Ai dottori commercialisti che esercitano l'attività di amministratore di condominio si applicano le norme dell'ordinamento professionale e non quelle per le professioni non organizzate previste dalla legge n. 4/2013. Lo ha chiarito il Consiglio nazionale dei dottori commercialisti e degli esperti contabili, che – con una nota dello scorso 20 maggio – ha risposto a un quesito dell'Ordine di Pordenone.
Il Consiglio nazionale ha chiarito, in primo luogo, che l'amministrazione di condomìni non è incompatibile con l'esercizio della professione di commercialista. E ha poi sciolto i nodi legati alla legge n. 4, che ha disciplinato le professioni non organizzate in ordini o collegi – tra le quali rientra quella di amministratore di condominio – imponendo, tra l'altro, ai professionisti non organizzati di fare espresso riferimento alla stessa legge in tutti i documenti e i rapporti scritti con i clienti. Un obbligo – ha chiarito il Consiglio nazionale – che i commercialisti non devono rispettare quando svolgono l'attività di amministratore di condominio, mentre restano soggetti alle «ben più stringenti norme di legge e deontologiche» dell'ordinamento professionale». Inoltre, il Consiglio nazionale ha precisato che i redditi derivanti dall'attività di amministratore di condominio sono di natura professionale, assoggettabili a contribuzione alla Cassa di previdenza di categoria.
Dello svolgimento dell'attività di amministrazione di condomini da parte dei professionisti iscritti agli Albi si è già occupato il Consiglio nazionale forense che, con il parere dello scorso 20 febbraio, ha chiarito che non c'è incompatibilità con la professione di avvocato. La riforma forense (legge 247/2012) ha infatti previsto che la professione di avvocato sia incompatibile con quattro situazioni: il lavoro autonomo, con qualche esclusione per lavori di particolari qualità (scientifico, letterario, artistico); l'attività di impresa commerciale; la qualità di socio illimitatamente responsabile o di amministratore di società di persone; e il lavoro subordinato.
Il Cnf, nel suo parere, ha ribadito che il condominio mantiene la natura di «ente di gestione» e non ha «personalità giuridica». L'amministratore svolge una semplice funzione di rappresentanza di condomini, tanto che la loro legittimazione non è persa né affievolita. L'amministratore è mandatario dei singoli proprietari. È escluso, quindi, che l'amministratore realizzi con il condominio un rapporto di lavoro subordinato o di impresa. Il Cnf ha anche escluso che l'attività di amministratore di condominio svolta dall'avvocato possa realizzare una sorta di lavoro autonomo continuativo o professionale.
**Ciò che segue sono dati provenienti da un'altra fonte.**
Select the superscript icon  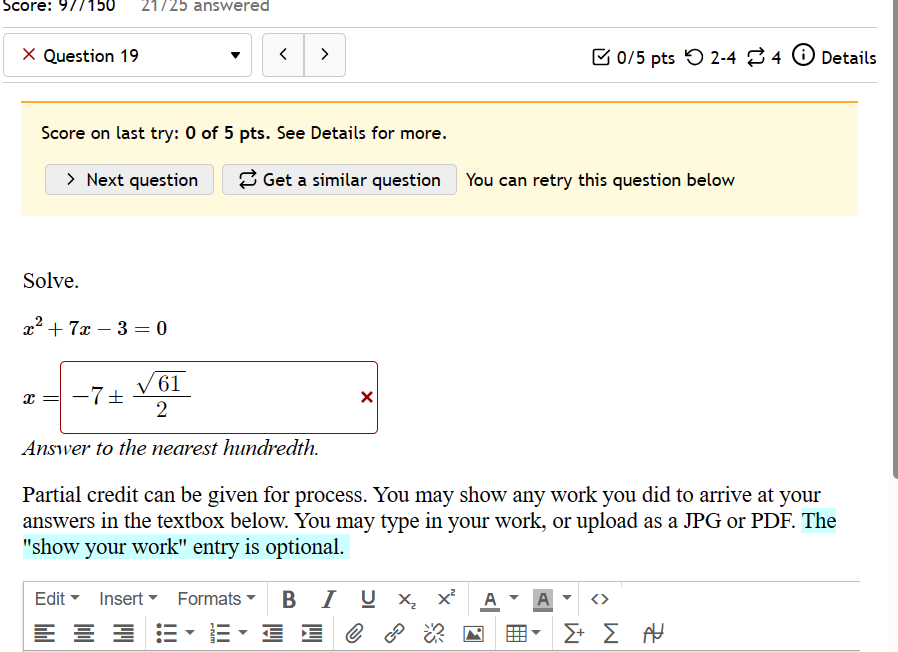445,597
Ciò in quanto il mandato è il normale modo di operare del professionista che abitualmente è incaricato dai propri clienti.
Si attende ora che gli organi degli altri ordini e collegi esprimano il proprio parere sulla compatibilità tra le diverse professioni con il lavoro di amministratore condominiale e che si chiariscano i punti relativi agli obblighi introdotti dalle nuove disposizioni sulle professioni non organizzate.